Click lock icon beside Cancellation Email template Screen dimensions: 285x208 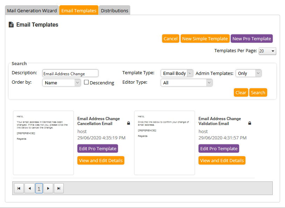click(128, 123)
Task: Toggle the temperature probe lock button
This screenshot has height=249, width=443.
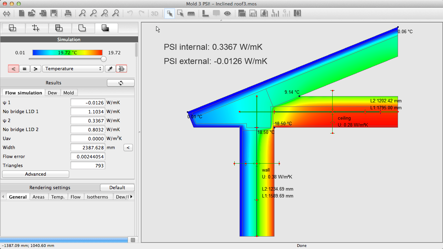Action: point(121,68)
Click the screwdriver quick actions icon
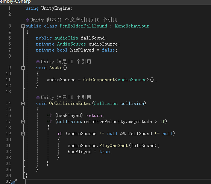This screenshot has height=184, width=211. point(14,181)
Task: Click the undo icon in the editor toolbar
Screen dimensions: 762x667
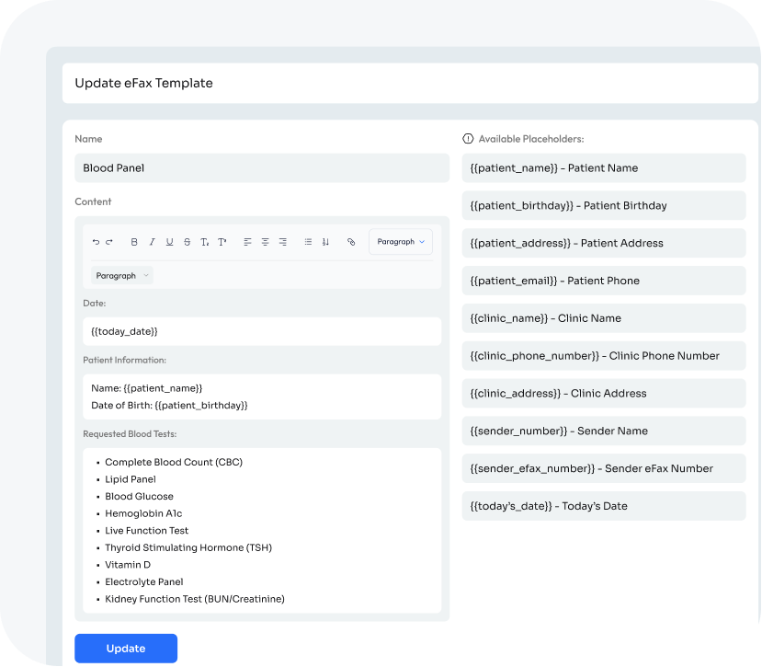Action: (96, 242)
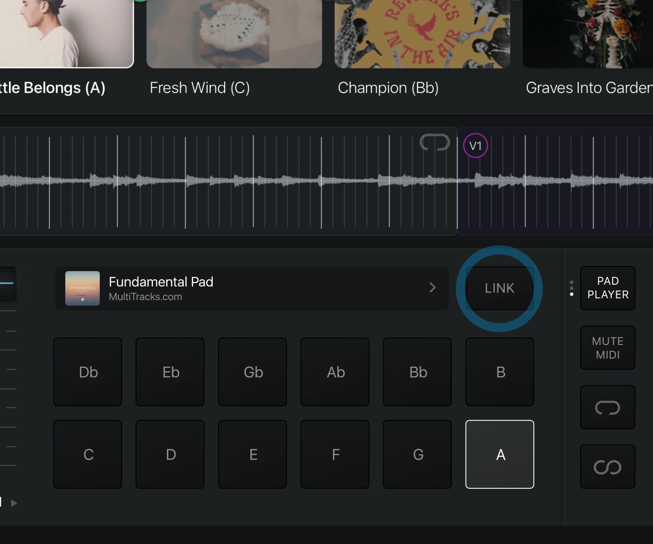Viewport: 653px width, 544px height.
Task: Adjust the volume fader on the left
Action: pyautogui.click(x=9, y=283)
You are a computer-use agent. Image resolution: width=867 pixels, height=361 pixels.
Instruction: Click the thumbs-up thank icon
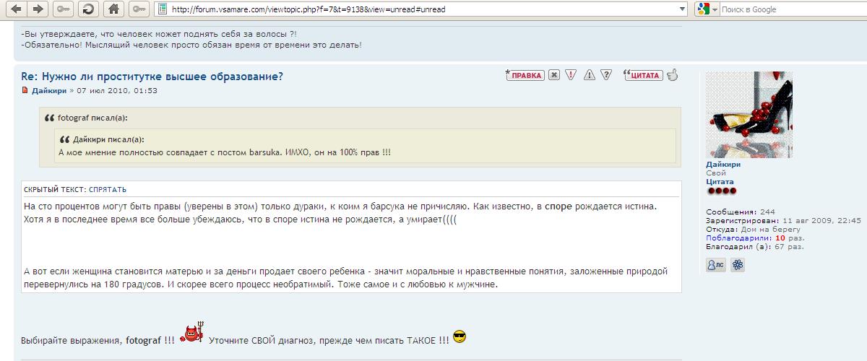672,74
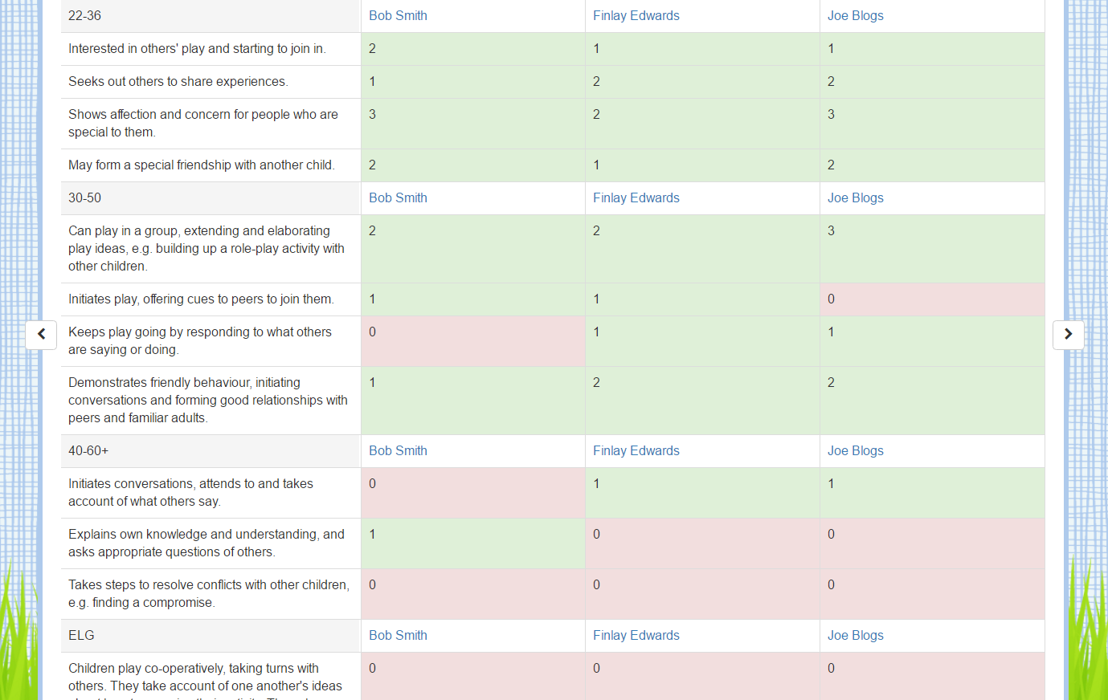The width and height of the screenshot is (1108, 700).
Task: Open Joe Blogs link in 22-36 row
Action: [855, 16]
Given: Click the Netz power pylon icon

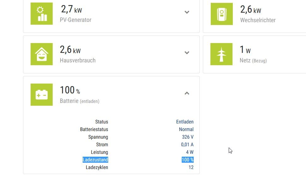Looking at the screenshot, I should point(221,54).
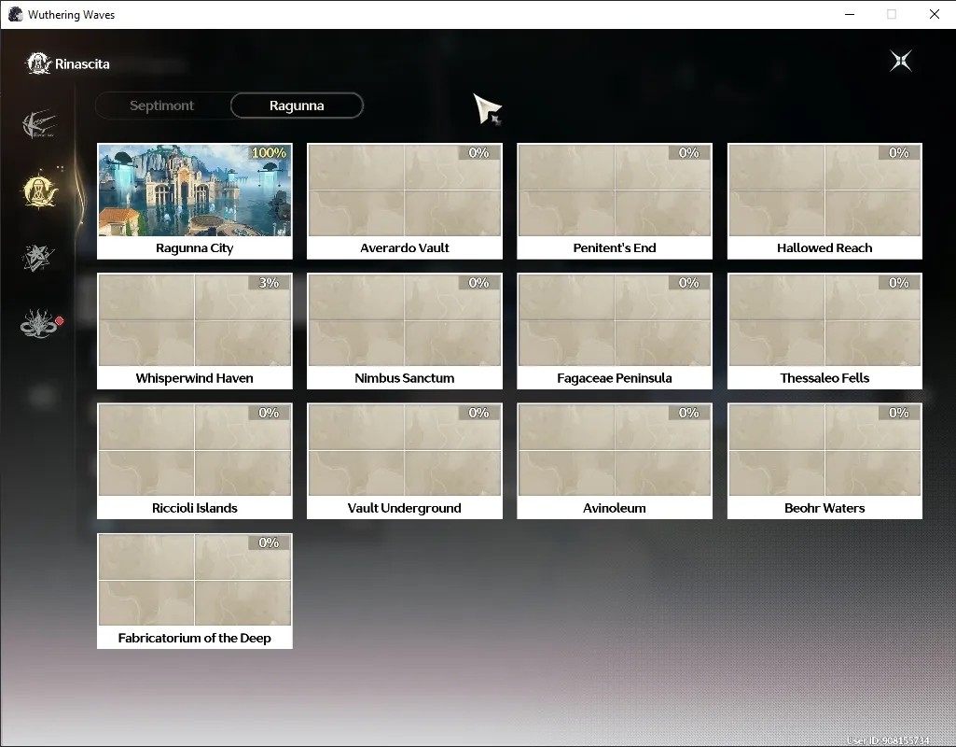Viewport: 956px width, 747px height.
Task: Open the star-shaped region icon in sidebar
Action: [x=38, y=258]
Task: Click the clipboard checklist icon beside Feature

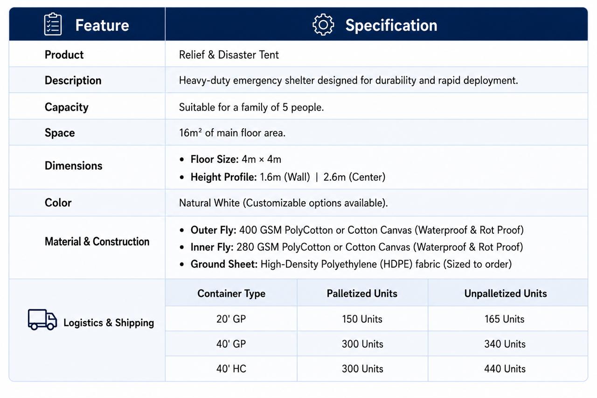Action: click(53, 24)
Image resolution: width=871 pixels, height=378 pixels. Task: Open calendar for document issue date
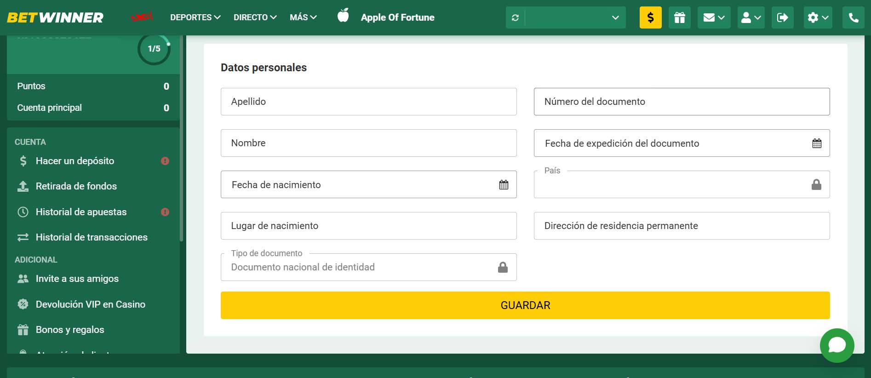(816, 143)
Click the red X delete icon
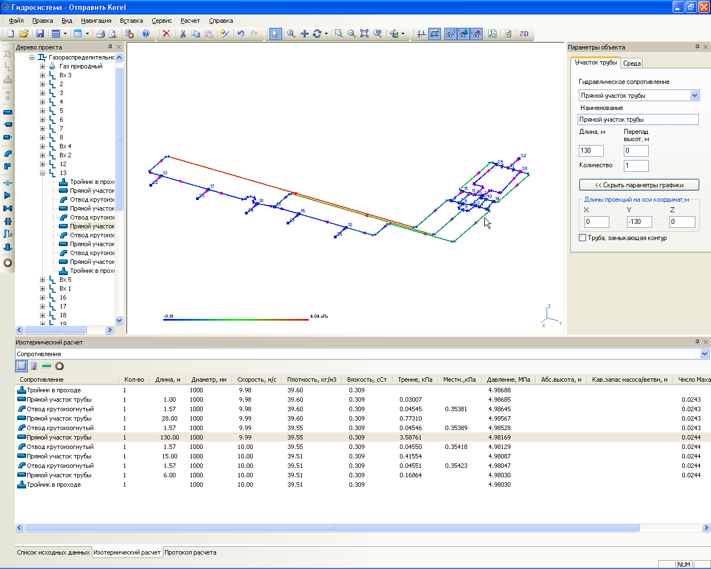711x569 pixels. tap(166, 34)
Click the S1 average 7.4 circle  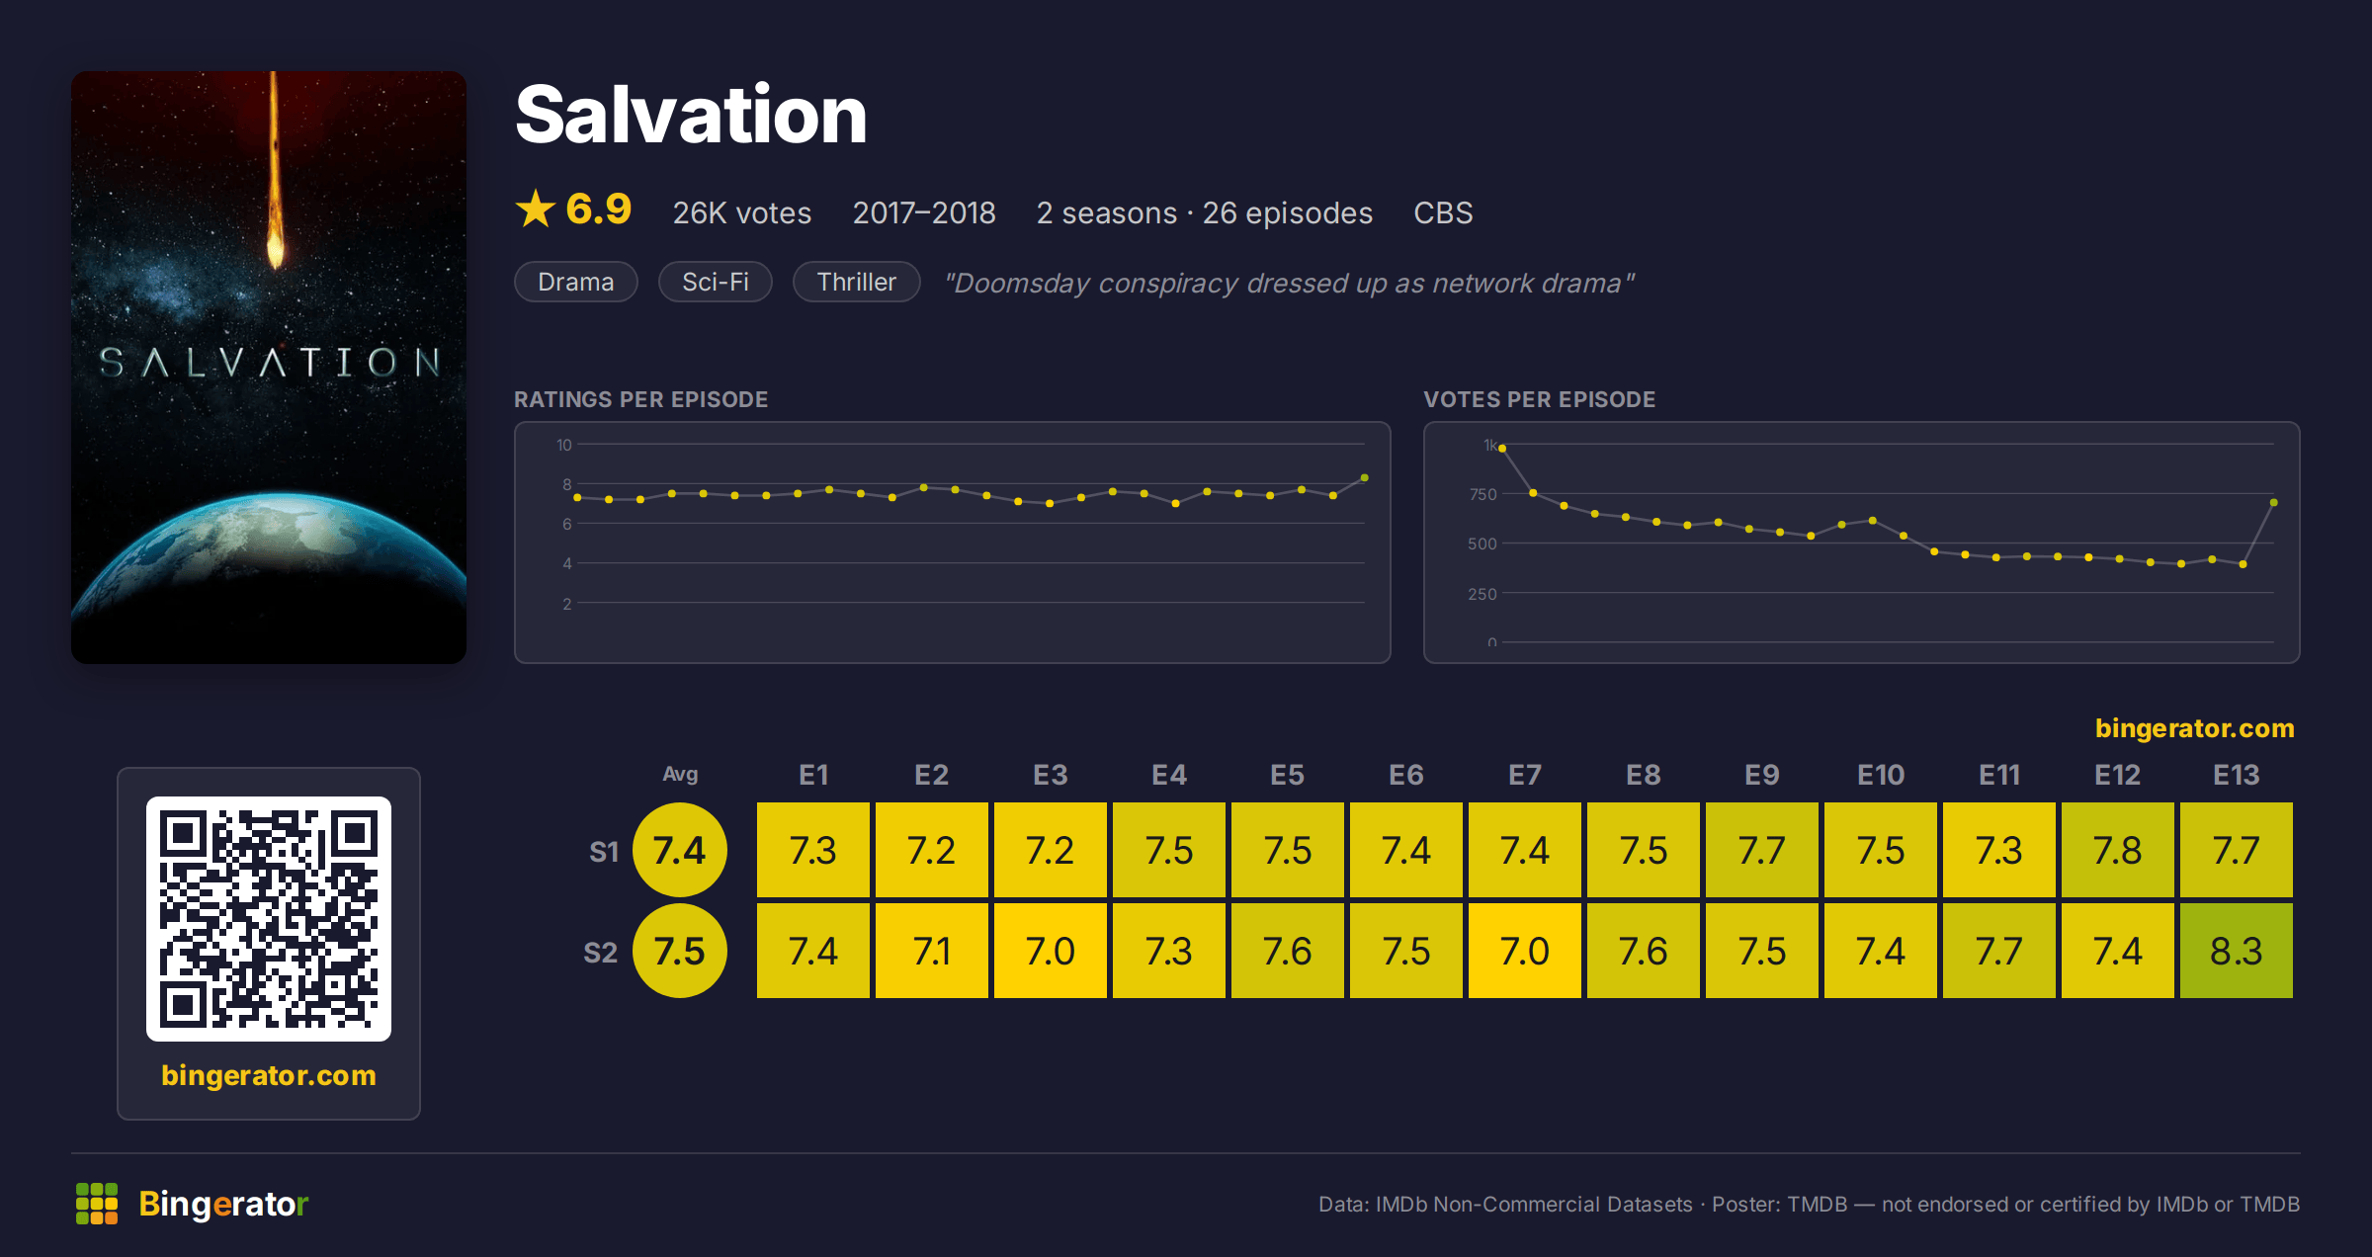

__________________________________________________

Only the lines from the one with "Screen dimensions: 762x667" through the last line of the listing belong in your answer; copy them exactly and skip the pictures.

● **Solved problem**:
Screen dimensions: 762x667
Action: (96, 242)
Viewport: 653px width, 544px height.
Task: Adjust the volume fader on the left
Action: pyautogui.click(x=9, y=283)
You are a computer-use agent. Image resolution: width=867 pixels, height=361 pixels.
Instruction: Click the thumbs-up thank icon
672,74
The width and height of the screenshot is (1108, 700).
Task: Open Joe Blogs link in 22-36 row
Action: [855, 16]
Given: Click the Netz power pylon icon

Looking at the screenshot, I should point(221,54).
Viewport: 956px width, 747px height.
Task: Open the star-shaped region icon in sidebar
Action: [x=38, y=258]
Task: Click the clipboard checklist icon beside Feature

Action: click(53, 24)
Image resolution: width=871 pixels, height=378 pixels. Task: Open calendar for document issue date
(816, 143)
Click the red X delete icon
711x569 pixels. tap(166, 34)
Click the S1 average 7.4 circle  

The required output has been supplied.